- [DATA TO PROCESS]:
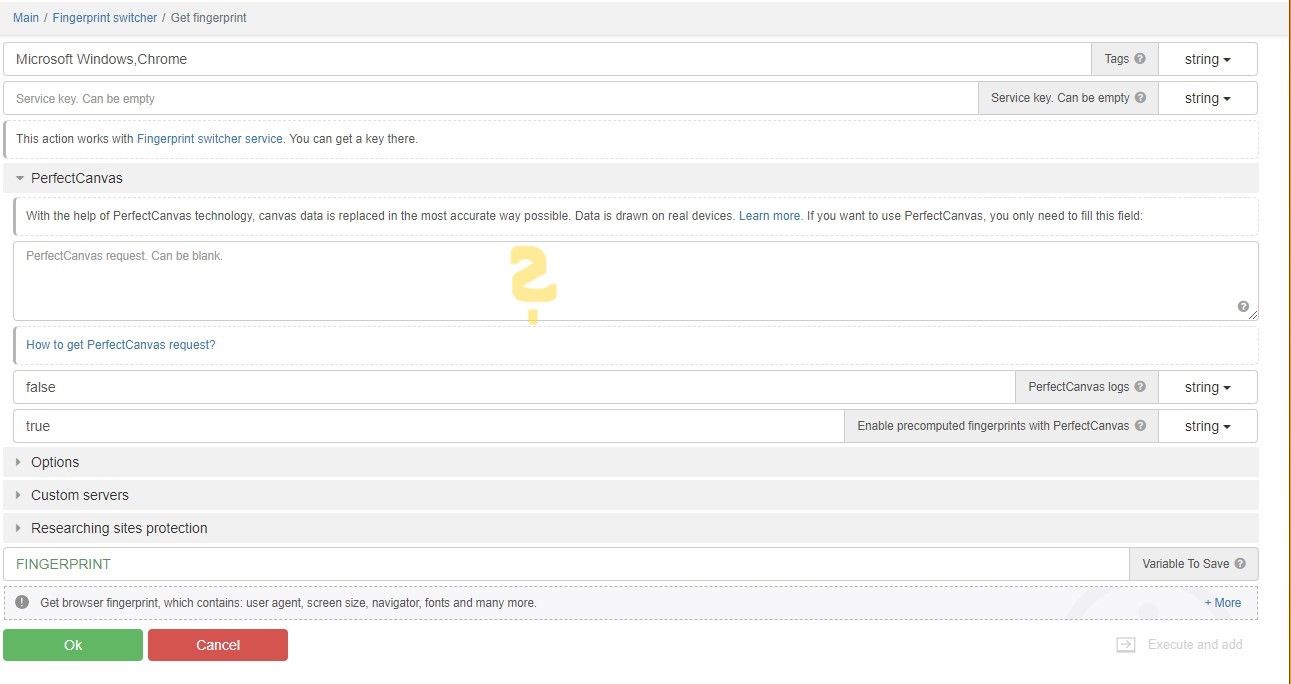Expand the Custom servers section
Image resolution: width=1291 pixels, height=684 pixels.
(79, 495)
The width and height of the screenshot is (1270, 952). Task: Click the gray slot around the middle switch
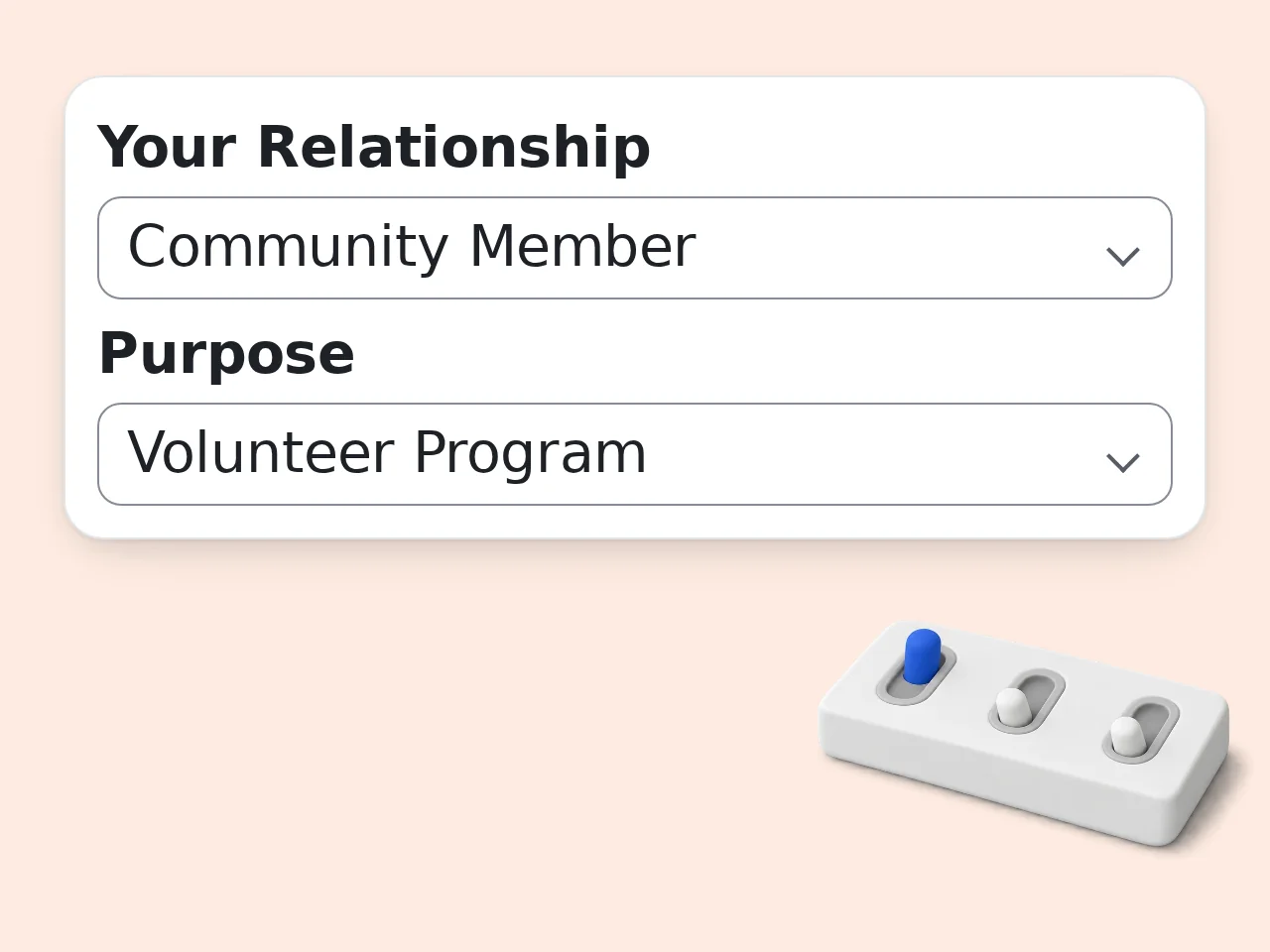coord(1027,701)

- [WHAT IS REQUIRED]: Your reply should give again exactly the lines from the one with "The width and" through the last line of the data, with both ends included and pictures left out.

- [YOUR RESPONSE]:
The width and height of the screenshot is (1270, 952). Task: Click the gray slot around the middle switch
coord(1027,701)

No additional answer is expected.